— EXERCISE DETAILS —
Return exactly the span of lines in the following data that opens with the line containing "Go to the Requests menu tab" and closes with the line containing "Open the Table type dropdown". Include nothing else.

Collected data entries

=== Begin Enclosure ===

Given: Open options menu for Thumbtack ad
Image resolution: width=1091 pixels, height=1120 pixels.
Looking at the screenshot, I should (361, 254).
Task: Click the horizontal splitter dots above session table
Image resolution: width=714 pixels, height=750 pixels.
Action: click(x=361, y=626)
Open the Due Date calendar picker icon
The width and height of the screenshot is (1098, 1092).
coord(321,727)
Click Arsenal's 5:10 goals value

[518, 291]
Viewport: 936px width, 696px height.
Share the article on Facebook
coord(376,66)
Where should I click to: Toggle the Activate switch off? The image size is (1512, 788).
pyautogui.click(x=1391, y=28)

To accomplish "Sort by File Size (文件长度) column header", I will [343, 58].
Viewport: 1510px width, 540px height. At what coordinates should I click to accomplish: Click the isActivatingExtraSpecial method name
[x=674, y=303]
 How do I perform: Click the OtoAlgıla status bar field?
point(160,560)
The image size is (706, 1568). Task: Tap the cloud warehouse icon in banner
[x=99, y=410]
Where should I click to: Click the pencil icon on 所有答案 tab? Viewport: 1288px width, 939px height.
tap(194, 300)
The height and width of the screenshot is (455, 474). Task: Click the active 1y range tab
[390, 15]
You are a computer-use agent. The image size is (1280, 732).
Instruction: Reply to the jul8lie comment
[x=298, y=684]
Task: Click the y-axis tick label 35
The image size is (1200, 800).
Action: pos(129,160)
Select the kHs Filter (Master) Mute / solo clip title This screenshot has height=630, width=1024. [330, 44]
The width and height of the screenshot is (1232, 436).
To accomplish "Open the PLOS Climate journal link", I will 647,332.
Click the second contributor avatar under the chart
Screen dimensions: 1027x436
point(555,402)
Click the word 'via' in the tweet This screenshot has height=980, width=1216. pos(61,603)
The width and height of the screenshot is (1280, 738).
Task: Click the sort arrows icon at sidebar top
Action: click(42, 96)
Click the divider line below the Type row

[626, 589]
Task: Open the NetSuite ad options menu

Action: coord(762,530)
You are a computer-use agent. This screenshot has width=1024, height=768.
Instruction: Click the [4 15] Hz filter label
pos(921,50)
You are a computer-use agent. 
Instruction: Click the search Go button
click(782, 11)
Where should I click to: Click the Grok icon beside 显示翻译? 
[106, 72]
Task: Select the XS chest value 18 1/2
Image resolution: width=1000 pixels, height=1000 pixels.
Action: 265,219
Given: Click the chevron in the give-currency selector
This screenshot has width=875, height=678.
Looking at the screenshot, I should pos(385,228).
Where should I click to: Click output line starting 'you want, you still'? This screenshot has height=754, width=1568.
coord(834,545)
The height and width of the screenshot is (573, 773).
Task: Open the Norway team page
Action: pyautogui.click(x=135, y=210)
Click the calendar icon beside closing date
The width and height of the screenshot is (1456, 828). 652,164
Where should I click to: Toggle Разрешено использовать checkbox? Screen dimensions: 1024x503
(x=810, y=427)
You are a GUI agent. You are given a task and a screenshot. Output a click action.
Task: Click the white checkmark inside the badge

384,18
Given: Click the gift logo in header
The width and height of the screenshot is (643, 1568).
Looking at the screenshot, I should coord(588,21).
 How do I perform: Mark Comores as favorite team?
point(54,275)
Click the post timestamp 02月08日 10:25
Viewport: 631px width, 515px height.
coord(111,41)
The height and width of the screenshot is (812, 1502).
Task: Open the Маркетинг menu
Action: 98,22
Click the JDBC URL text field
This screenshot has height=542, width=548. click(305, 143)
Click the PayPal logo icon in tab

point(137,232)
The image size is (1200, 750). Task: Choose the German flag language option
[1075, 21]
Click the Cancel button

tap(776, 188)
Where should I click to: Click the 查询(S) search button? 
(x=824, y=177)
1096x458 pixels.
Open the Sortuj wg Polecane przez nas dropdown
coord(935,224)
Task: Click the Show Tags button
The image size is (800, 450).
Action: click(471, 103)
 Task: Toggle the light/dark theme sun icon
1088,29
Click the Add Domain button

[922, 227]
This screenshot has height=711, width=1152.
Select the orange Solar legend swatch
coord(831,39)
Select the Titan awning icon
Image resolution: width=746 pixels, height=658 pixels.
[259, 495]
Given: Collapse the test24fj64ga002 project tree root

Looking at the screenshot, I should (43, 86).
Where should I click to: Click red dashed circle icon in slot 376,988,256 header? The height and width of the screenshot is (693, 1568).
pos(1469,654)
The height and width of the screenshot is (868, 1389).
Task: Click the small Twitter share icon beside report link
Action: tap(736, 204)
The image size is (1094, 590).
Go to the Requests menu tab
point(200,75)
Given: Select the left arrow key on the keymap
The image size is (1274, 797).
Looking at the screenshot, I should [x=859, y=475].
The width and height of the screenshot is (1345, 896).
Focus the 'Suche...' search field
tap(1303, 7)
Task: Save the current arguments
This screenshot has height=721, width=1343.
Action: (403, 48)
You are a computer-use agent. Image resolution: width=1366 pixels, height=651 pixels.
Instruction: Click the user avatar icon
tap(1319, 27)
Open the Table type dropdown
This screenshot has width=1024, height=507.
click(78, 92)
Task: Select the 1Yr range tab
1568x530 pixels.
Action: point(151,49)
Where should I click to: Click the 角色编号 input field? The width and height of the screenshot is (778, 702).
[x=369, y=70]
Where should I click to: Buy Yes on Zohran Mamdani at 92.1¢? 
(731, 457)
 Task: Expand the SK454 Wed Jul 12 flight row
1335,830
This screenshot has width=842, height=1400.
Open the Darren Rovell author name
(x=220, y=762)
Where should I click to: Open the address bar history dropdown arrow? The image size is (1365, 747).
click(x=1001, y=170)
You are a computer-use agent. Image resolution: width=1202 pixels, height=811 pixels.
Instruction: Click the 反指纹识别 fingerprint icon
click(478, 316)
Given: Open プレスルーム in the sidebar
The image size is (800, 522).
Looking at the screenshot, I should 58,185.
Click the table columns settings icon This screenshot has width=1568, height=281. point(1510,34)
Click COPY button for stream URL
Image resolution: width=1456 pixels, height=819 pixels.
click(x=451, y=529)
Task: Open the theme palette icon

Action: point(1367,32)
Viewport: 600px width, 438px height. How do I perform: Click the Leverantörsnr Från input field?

=== End Enclosure ===

— WRITTEN SOLUTION —
Go to the Requests menu tab
point(200,75)
Given: Select the left arrow key on the keymap
The image size is (1274, 797).
Looking at the screenshot, I should [x=859, y=475].
The width and height of the screenshot is (1345, 896).
Focus the 'Suche...' search field
tap(1303, 7)
Task: Save the current arguments
This screenshot has height=721, width=1343.
Action: (403, 48)
You are a computer-use agent. Image resolution: width=1366 pixels, height=651 pixels.
Instruction: Click the user avatar icon
tap(1319, 27)
Open the Table type dropdown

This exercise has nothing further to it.